▶ **TASK DETAILS**
Transcribe only part of the material below: the lines from the one containing "You are a GUI" through the one containing "This screenshot has width=1201, height=755.", inclusive, exactly as written.

RECORD SET Start Marker

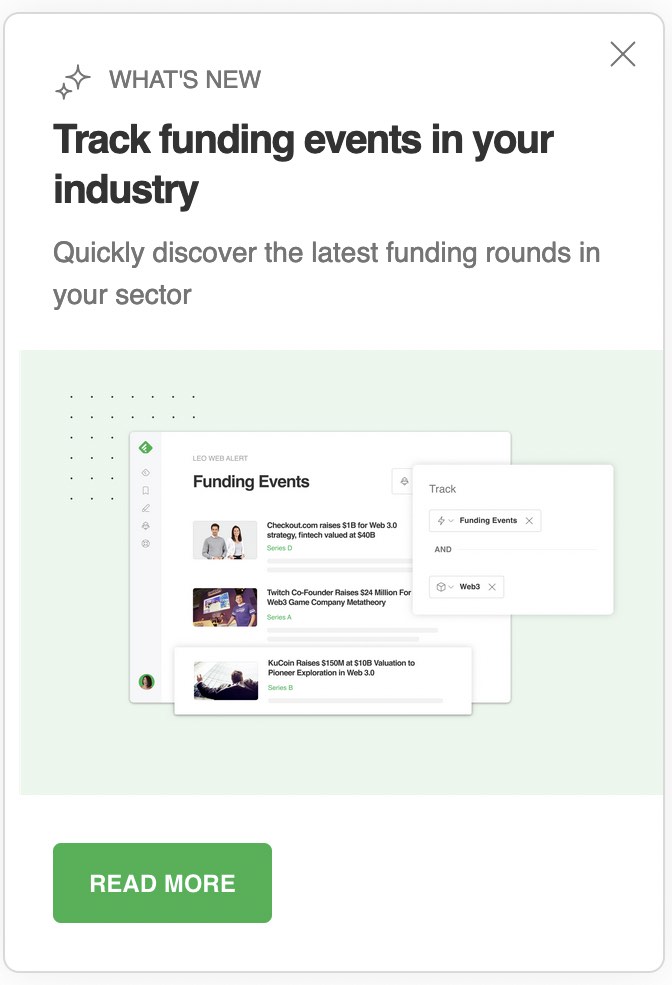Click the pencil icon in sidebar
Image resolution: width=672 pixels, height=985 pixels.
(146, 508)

RECORD SET End Marker
RECORD SET Start Marker

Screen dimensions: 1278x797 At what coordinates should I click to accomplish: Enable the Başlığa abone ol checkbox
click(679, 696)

RECORD SET End Marker
RECORD SET Start Marker

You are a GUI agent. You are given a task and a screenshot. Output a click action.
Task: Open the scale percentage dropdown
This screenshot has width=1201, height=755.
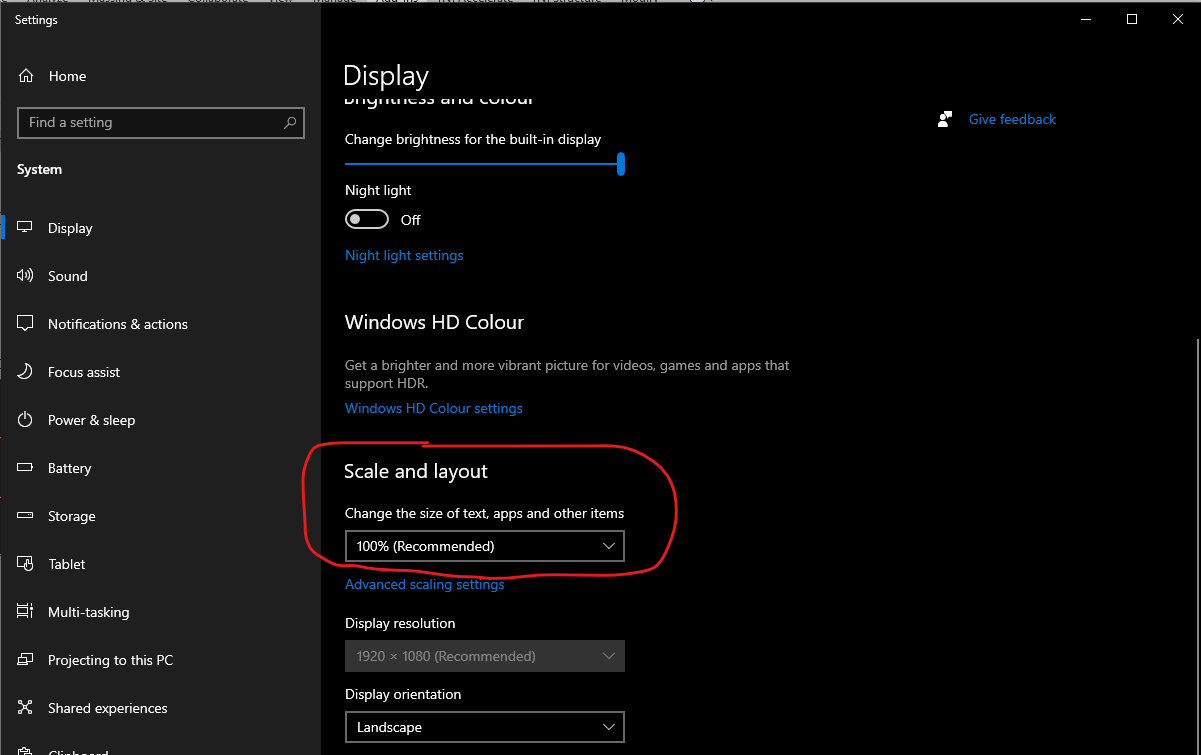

RECORD SET End Marker

▶ **ANSWER SPACE**
You are a GUI agent. You are given a task and a screenshot. Output a click action.
Task: Open the scale percentage dropdown
This screenshot has width=1201, height=755.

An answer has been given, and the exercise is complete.